From her point of view (as I understand it), it’s good to know how these derivatives, integrals, and formulas are derived—know where they come from. And it’s silly to try to memorize the solution to every specific multiplication problem (58×27 for example) when you can simply learn the general solution to all multiplication problems and thus understand the process.

But we still memorize the multiplication table. We’ve done those numbers so many times that we don’t have to think about them—most of them anyway. I suppose the reason the Professor and I had a little scuffle this morning is because she thought my integral was a 58×27, and I thought it was a 2×10.

In any event, I never meant to memorize the integral of natural log. It happened while I was looking the other way, engrossed in a puzzle of equations. That’s the best kind of memorization, the kind that lasts and that you don’t notice happening. It’s experiential, quite painless, and results in intuitive understanding.

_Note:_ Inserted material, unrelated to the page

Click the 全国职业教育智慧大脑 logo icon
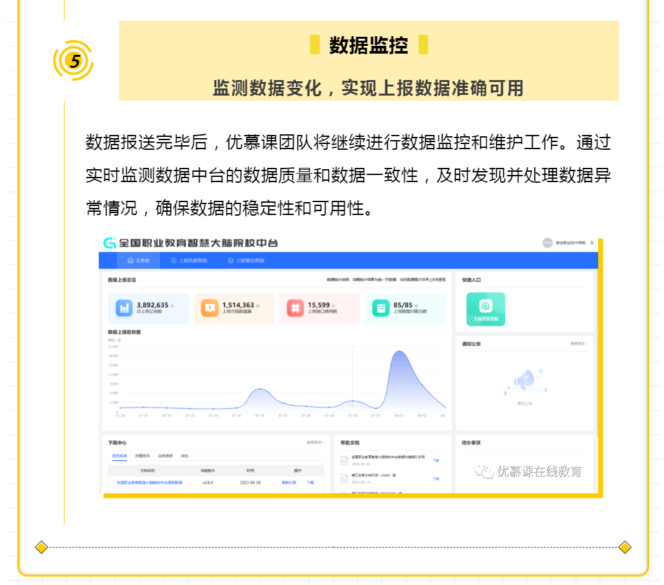Viewport: 664px width, 585px height. click(110, 243)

There’s also one other “best” way to memorize, quite opposite to this approach, but that’s for another day.

The Right Way to Waste Time

Don’t you hate wasting time? Everybody does.

I worry about wasting time less than I used to, for two reasons. First, I hate wasting time, and ironically, one of the best ways to waste time is to worry about wasting it. Second, my first year of college taught me that sometimes, wasting time is necessary—some things are just more worth wasting your time on than others.

My brother, still in high school, is a programmer. He generally astounds me with his tenacity when it comes to bugs in his program—he’ll work on a single problem for hours on end (seemingly getting nowhere from my perspective), and feel that it’s all worth it when he finally gets the bug fixed.

I’m not a programmer, and I don’t like fixing bugs. Or so I thought.

Do you like math? Not many writers do. But I enjoy it in a classroom environment, and took a calculus class last spring. By the time finals rolled around, I had a good handle on most of our concepts, and I finished my once-over of the exam in about half an hour. In the next half hour, I figured out most of the remaining problems. And then I had just one problem left and an hour remaining.

Getting that last problem perfect didn’t matter statistically. My grade would be good regardless. Yet I spent the hour doing that one simple problem over and over and over again . . . it was almost right, almost! Over and over and over . . .

And suddenly, my brother’s obsession with getting a problem solved didn’t seem so inexplicable after all.

I couldn’t figure it out, and handed in my exam with the page backs covered in pencil marks. So, it was wasted time, I guess. But math still helped me learn where diligence can get you—the great satisfaction of a problem finally solved. And even if the problem never is solved, there’s real satisfaction in devoted work.

I didn’t think I had it in me. Wasting time for a cause! And that, if I may say so, is not wasted time at all—it’s diligence.

So, it seems the key to using time well is this—forget about it. The time will pass anyway, expire just like a gift card. Find the right things to waste time on. That’s living in style.

Don't let the Fear small

P.S. Want to know what got me on that final problem? It was a fraction. A simple little unassuming fraction. Derivatives and integrals I can handle, but addition—that’s something else.